In recent years the jail population has declined, to the tune of 1,000 beds, so why the need for forced OT?

"It's a problem of where we still haven't caught up," said Sheriff Hennessy. With no hiring done during former Sheriff Ross Mirkarimi's term, Hennessy had 91 spots to fill when she took office last January.

In a memo dated May 19, she explains "The emergency created by the extreme staffing shortage." To help solve the problem, Hennessy is implementing "fair share overtime" over the next three months.

"That means spreading the pain across the board basically and getting people to work at least one eight-hour shift on one of their regular days off," said Hennessy.

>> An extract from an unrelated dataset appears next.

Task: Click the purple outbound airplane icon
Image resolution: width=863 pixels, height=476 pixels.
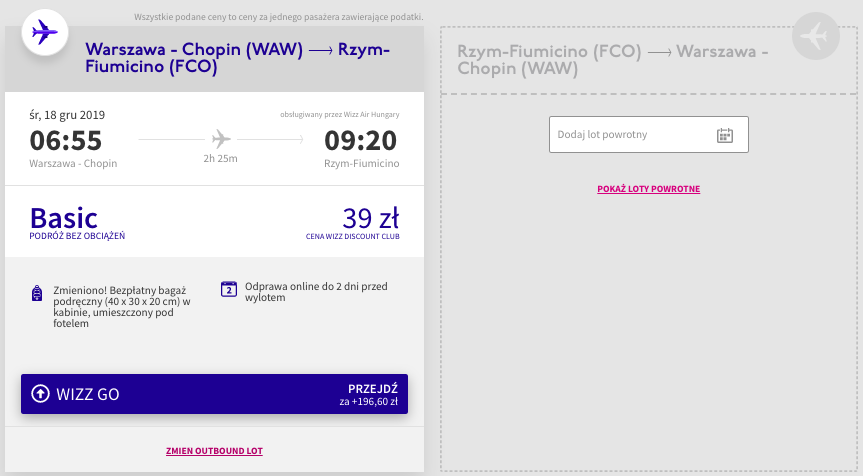Action: (x=45, y=32)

It's a plan that isn't sitting well with some deputies who are already doing an extra 12-16 hours per pay period.

"That's a 60-hour a pay period of overtime, plus you want to take away one of days off in order to fulfill that.

Well, our concern is there's an officer safety issue. They also have families and they have children; when are they supposed to rest?" asked Eugene Cerbone, President of the SF Deputy Sheriffs' Association.

Right now there are 94 vacancies according to Hennessy; half of those will be soon be filled by people going through the academy, but with dozens of deputies retiring and leaving, they simply can't plug the open positions fast enough.

At full staff, the department would have 915 deputies. Last year, Hennessy said she hired 72 sworn people but had 49 people who left the department.

"We understand that we do have a staffing issue but we've had it for quite a while," said Cerbone, who told KTVU that he doesn't know why staffing levels are now being considered an emergency.

According to the Transparent California website, several deputies made enormous amounts of overtime last year.

Three deputies in particular, who all have an annual base pay of roughly $102,000, made more than $189,000 a year in just overtime.

In overtime pay alone, Deputy Kristian Dejesus earned $189,300.14, Deputy Barry Bloom earned $234,577.60 and Deputy Antonio Santiago... a whopping $268,942.15. Sheriff Hennessy confirmed that those salaries were accurate.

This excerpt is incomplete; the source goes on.